The progress made in one year to reach gender parity in the UN senior management, for the first time in the life of the 72-year-old UN, demonstrates that change is possible in a short space of time when driven from the top.

We are actively engaged in the Secretary-General’s bold agenda to strategically reposition the UN Development System. UN Women is determined to see better UN-wide results at country level and preserve the strong role of the UN in promoting human rights and equality for all. For that to happen, a coherent approach is essential, which is why we welcome the common chapter of the Strategic Plans.

We are implementing the commitments of the common chapter, working with our sister agencies UNDP, UNICEF and UNFP). In line with their reports to their respective Executive Boards, I wish to report that:

We are acting collectively on two fronts.

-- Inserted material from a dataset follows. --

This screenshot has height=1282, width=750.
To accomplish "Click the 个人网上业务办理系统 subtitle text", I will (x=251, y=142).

First, we are drafting clear, flexible guidance for our country offices to help them use existing mechanisms, processes and programmatic activities to drive collaboration, while avoiding duplication. 
 
Second, we are examining ways of going further to increase development impact through greater collaborative advantage, making full use of our existing collective programmatic footprint, expertise and operational assets as well as complementary mandates. 

Initiatives that might emerge from this analysis would target collective results and joined-up effort aimed at transformational change, and offer a sound basis for partnerships with other entities of the UNDS and beyond.

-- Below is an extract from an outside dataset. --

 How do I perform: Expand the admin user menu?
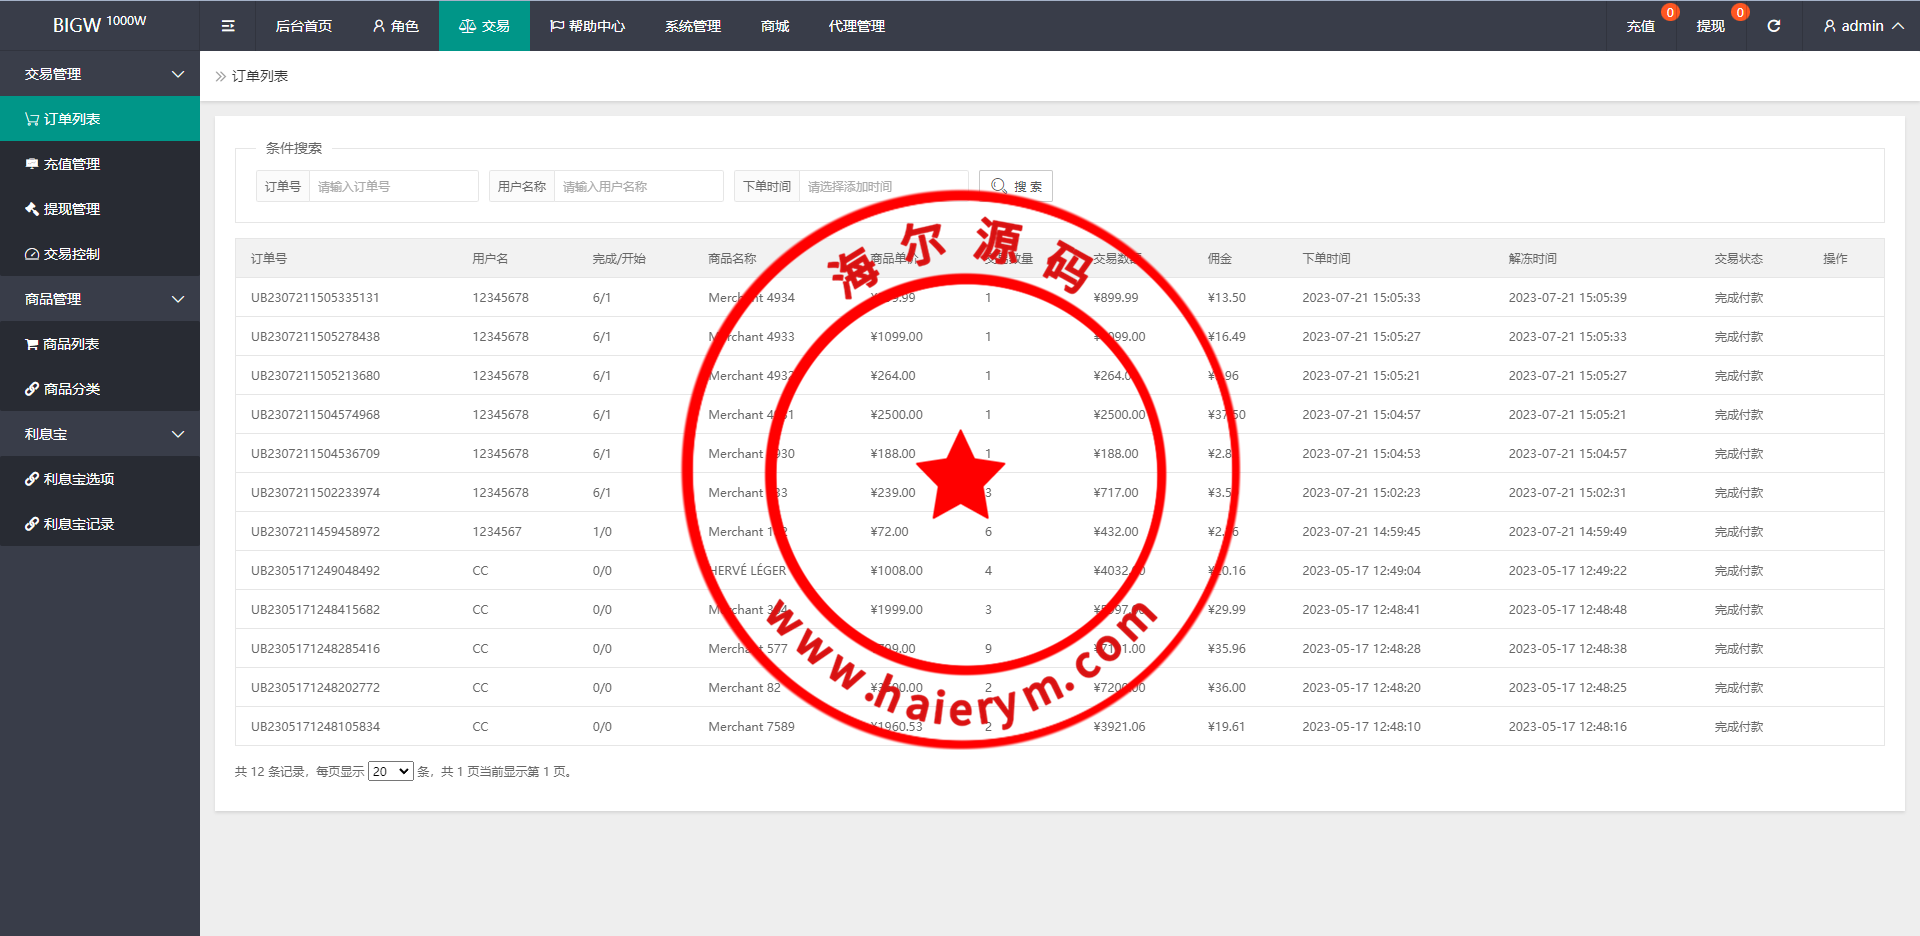pos(1862,26)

We will provide further updates on implementation of the common chapter through the year.

In terms of the implementation of our new Strategic Plan itself; I am pleased to share the following brief update:

We have adapted all our planning systems to make sure all offices are aligned with the new Plan, and conducted the annual work planning exercise to bring its first year to life in practical detail.
 
We have also taken action to plan for and measure performance against the Strategic Plan, for example: setting up an online scorecard to enhance transparency and communicating results;
validating all the data in the result framework; and putting in place mechanisms to ensure that our programming is refocused on leaving no one behind both in our policy and programme work. 

I would also like to inform the Board that its decision in August 2017 to create an oversight office from the consolidation of internal audit with independent evaluation has been put into action. The evaluation function continues to be independent both in organizational and functional aspects.

I am pleased also to inform the Board that our total revenue (that is of both core and non-core financial resources) has reached 355 million dollars in 2017 according to our preliminary count.

However, though this is the highest annual revenue since the establishment of UN Women, we still have a shortfall of 115 million dollars of the projection in the Integrated Budget of 470 million dollars. So the hard work continues.

I can further report that we have made improvements during 2017 in key audit areas.

 I wish to thank Member States for their support for the five posts approved by the fifth committee. This will enhance our performance and delivery.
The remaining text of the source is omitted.